WORK REQUIRED: Your result will be the set of lines with "Given", copied from the material below.
** RECORD EXCERPTS follows **
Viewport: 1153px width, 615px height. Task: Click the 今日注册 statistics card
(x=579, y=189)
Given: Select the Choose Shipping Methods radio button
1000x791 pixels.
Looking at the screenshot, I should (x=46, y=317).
** End of RECORD EXCERPTS **
** RECORD EXCERPTS follows **
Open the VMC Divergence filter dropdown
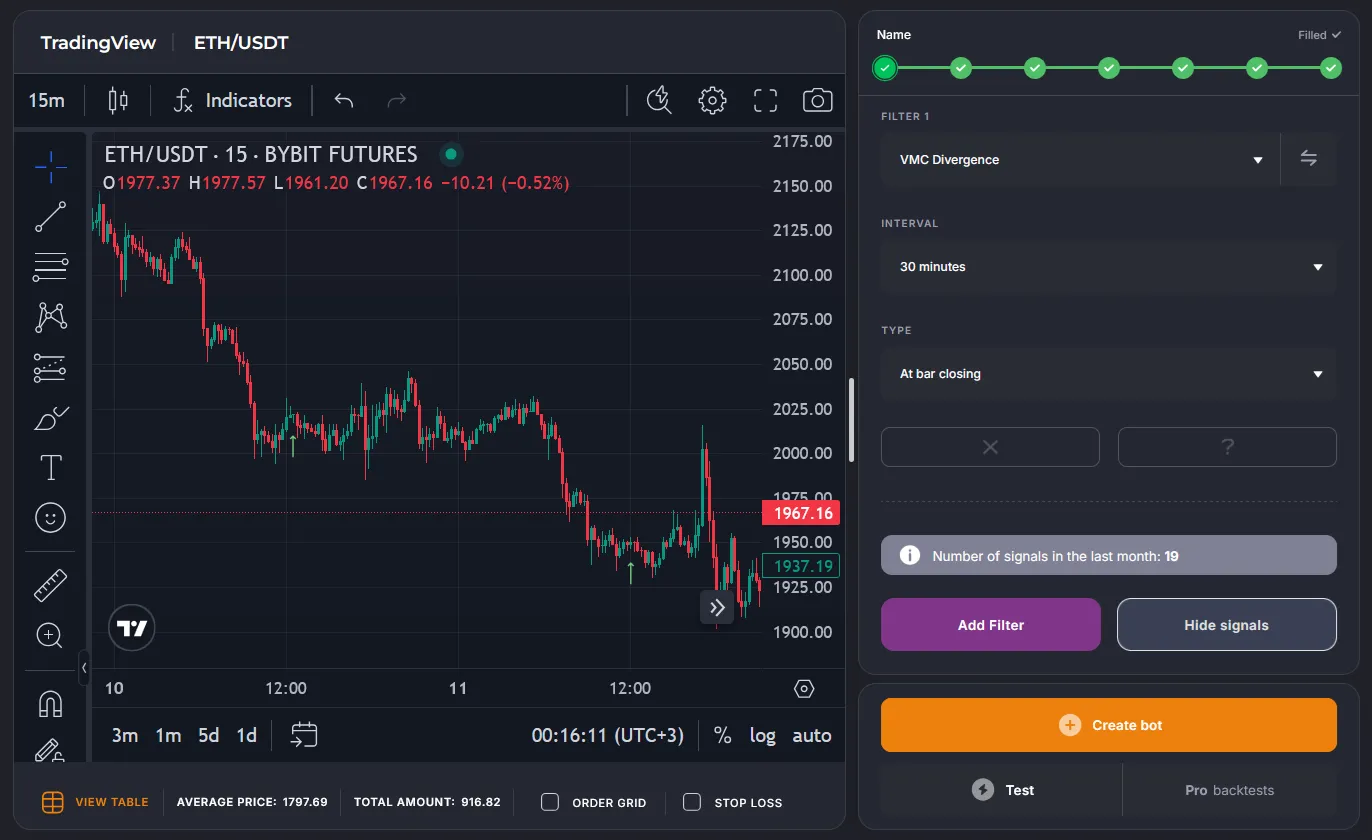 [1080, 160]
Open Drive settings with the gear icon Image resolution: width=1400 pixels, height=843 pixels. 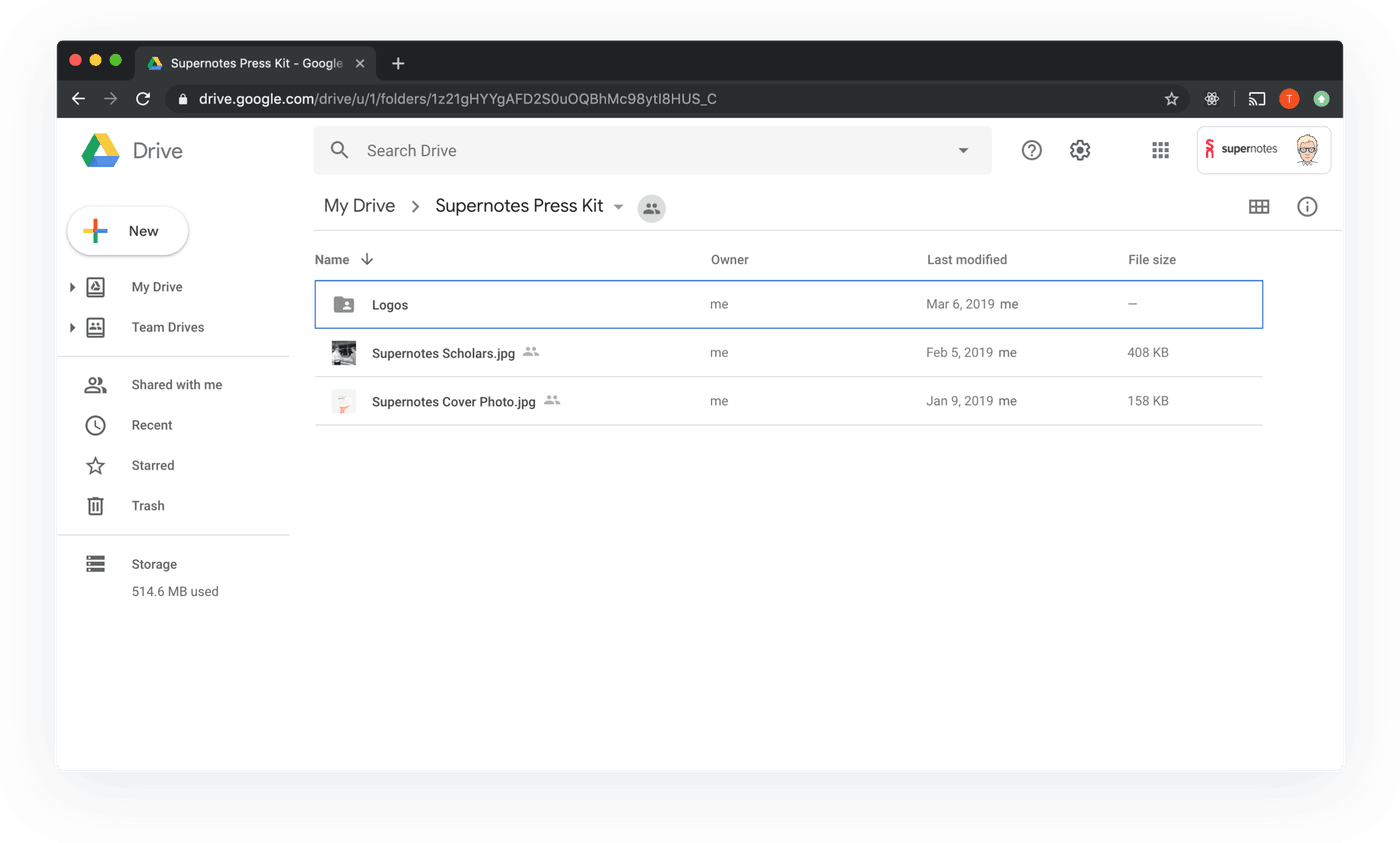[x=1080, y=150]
** End of RECORD EXCERPTS **
** RECORD EXCERPTS follows **
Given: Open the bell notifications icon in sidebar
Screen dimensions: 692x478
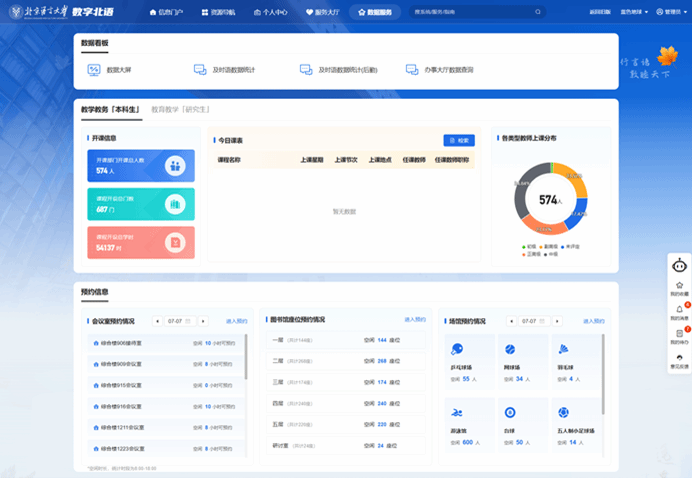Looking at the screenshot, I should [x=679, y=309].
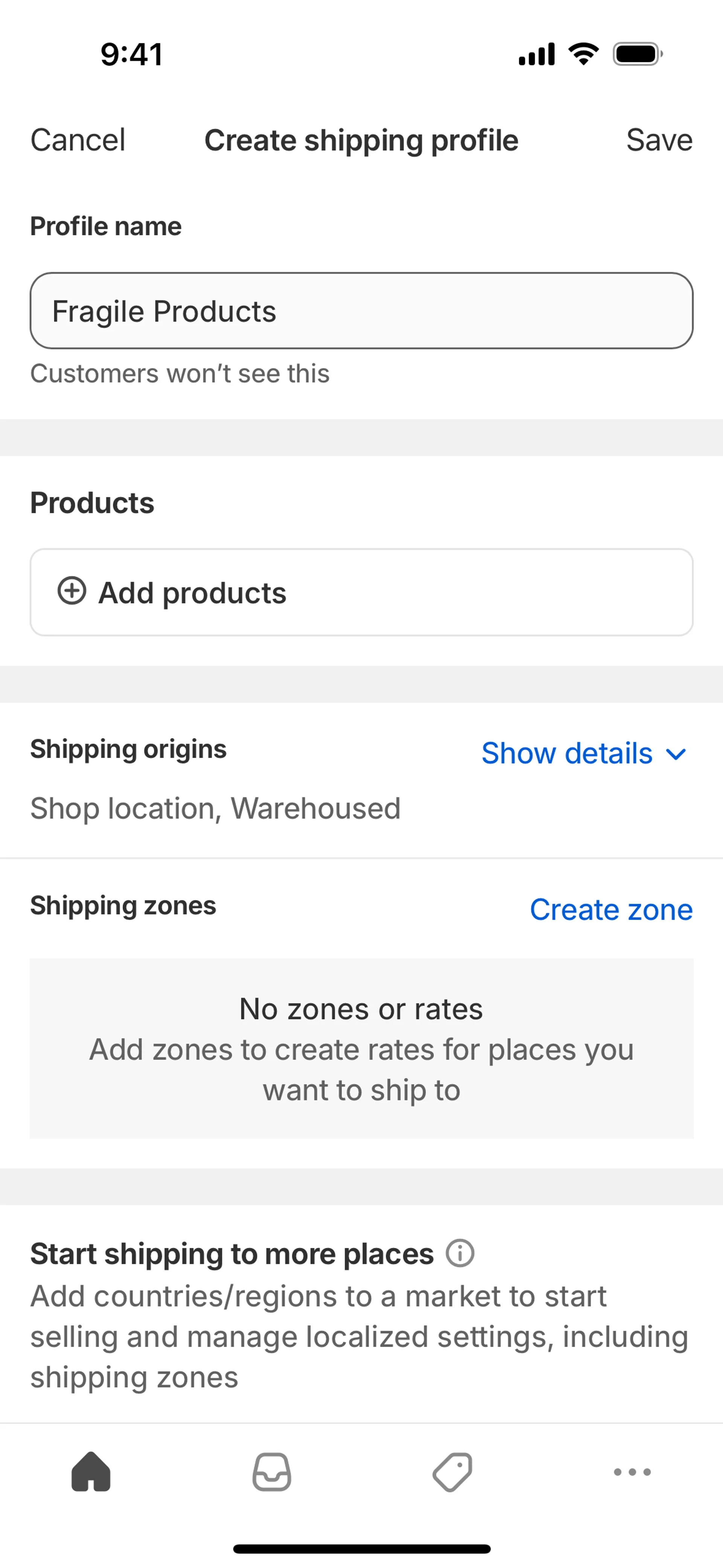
** End of RECORD EXCERPTS **
EXERCISE OUTPUT:
Given: Select the Choose Shipping Methods radio button
Given: Open the bell notifications icon in sidebar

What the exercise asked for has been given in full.